Florida Foreclosure Process Moving Out of the Courts If Governor Scott's Plan Okayed by Florida Legislature: Misses the Bigger Problem
Right now, the State of Florida is one of many states requiring lenders seeking to foreclose on a property for nonpayment of a mortgage note to do so via a formal legal process. A lawsuit must be filed. An official order signed by a judge must be obtained, approving of the foreclosure itself.
This is the way that things have been done in Florida for many years. Now, Governor Rick Scott and several key members of the Florida Legislature want that to change. And, it looks like their campaign may succeed - meaning that in the near future, Florida will be a non-judicial foreclosure state.
Why Should Florida Change From a Judicial Foreclosure State?
The Governor's position is simple. There are so many foreclosure actions that have been filed in Florida courthouses that the system has become overwhelmed. Lane Wright, press secretary to Governor Scott, has explained to one Florida newspaper that they are finding it's taking over 600 days for a foreclosure to be processed, start to finish, in Florida.
That's almost 2 years.
The Governor's position is that when there is this big of a bottleneck, then citizens are hurt because lenders get stuck and aren't able to go about their business, making new loans. Their position is that judicial foreclosures are stalling our economic recovery, so it's time to simplify the process.
Critics Challenge The Wisdom of This Change
This is not an easy sell in Tallahassee. Last year, a bill to change Florida to a nonjudicial foreclosure state died in the Legislature. The Governor is returning now, his second time at bat on this controversial issue.
Many do not believe that moving the foreclosure process outside the courthouse is smart for Florida. They argue that doing so removes needed oversight, and gives even more power to the lenders at the expense of the homeowners, a situation where there is already an imbalance of negotiating power.
A bigger concern: money. Courts profit from foreclosure actions. In bad economic times, what are the various counties to do if they no longer have incoming revenue from foreclosure fees?
What Will Happen? There Will Be Some Change in the System - But It's Missing the Bigger Issue
It's taking years, not months, for Florida banks to complete the foreclosure process right now in Florida. No one can argue that this is a big problem -- both for the lender as well as the homeowner.
Some are already looking for ways to get some change here, to get things moving forward, with one suggestion now on the table being segregating foreclosures into contested and noncontested matters.
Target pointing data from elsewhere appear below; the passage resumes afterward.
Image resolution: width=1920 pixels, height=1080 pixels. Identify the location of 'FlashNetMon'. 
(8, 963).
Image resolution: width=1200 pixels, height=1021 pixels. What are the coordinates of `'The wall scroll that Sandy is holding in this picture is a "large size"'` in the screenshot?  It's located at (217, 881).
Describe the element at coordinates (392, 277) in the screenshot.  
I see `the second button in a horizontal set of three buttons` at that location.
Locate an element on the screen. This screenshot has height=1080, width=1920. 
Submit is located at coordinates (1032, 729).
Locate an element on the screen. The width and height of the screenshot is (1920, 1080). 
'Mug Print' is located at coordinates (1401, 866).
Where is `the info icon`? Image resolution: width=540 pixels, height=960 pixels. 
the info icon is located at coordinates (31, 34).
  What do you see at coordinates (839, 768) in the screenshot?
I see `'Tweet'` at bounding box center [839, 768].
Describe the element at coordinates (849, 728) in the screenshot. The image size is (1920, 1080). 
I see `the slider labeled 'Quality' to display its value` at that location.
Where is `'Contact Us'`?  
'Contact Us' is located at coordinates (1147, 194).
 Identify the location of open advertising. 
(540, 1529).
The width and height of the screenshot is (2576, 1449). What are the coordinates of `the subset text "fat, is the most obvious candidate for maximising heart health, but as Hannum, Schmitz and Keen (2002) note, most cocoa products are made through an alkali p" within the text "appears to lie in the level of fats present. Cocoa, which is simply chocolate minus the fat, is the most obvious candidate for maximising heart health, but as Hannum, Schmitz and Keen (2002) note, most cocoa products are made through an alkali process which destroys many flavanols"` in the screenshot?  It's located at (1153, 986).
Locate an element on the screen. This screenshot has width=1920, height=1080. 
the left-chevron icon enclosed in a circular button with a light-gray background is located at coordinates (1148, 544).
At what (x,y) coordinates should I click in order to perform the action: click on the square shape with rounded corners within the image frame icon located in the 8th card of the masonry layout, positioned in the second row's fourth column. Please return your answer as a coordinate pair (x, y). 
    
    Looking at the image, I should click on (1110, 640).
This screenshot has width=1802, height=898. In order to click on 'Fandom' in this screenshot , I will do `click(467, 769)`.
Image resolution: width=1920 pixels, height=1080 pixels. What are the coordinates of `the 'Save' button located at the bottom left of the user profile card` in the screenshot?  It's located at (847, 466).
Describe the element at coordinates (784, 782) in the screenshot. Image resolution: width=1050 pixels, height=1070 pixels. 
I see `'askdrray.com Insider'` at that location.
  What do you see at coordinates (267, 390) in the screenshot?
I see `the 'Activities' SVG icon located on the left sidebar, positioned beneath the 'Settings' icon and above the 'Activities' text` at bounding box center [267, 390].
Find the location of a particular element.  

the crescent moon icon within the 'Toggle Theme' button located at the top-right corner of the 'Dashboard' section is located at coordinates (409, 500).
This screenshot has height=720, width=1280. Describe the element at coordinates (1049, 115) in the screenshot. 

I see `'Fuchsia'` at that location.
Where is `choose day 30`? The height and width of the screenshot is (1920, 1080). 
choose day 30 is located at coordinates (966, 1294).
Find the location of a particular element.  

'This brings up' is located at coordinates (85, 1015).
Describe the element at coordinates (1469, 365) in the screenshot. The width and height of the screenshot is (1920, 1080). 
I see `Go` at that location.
When the homeowner is not contesting the foreclosure, the lender would be allowed to institute a process outside the courtroom, foreclosing on homes in a manner analogous to the established process used now to repo motor vehicles.
Still, the elephant in the room is the lenders' crisis situation, not the one down at the courthouse. Banks are buckling from the tremendous number of mortgages that have defaulted -- left holding the bag not only on unpaid notes but on dealing with real estate when banks never were in the business of being real estate investors, land developers, or landlords.
Add to that volume of defaults the problems of servicers and lawyers snowballing the crisis with robosigning and fraudulent acts, and lenders go into a whole new level of crisis.
There's more. People are still defaulting. In a recent article in the Sun Sentinel, an elderly couple admits that they are not paying their note and have no intention of doing so. They're waiting for the foreclosure notice; in fact, they are waiting to be forced out.
Looking to the courthouse backlog may be needed, but it's not the solution to Florida's foreclosure crisis and it will not solve the banking crisis we are experiencing. Banks are stuck because their customers are breaching their loan agreements in unprecedented numbers. This is the problem that has thrown the Florida economy into the ditch, and we're not rebounding until it's dealt with.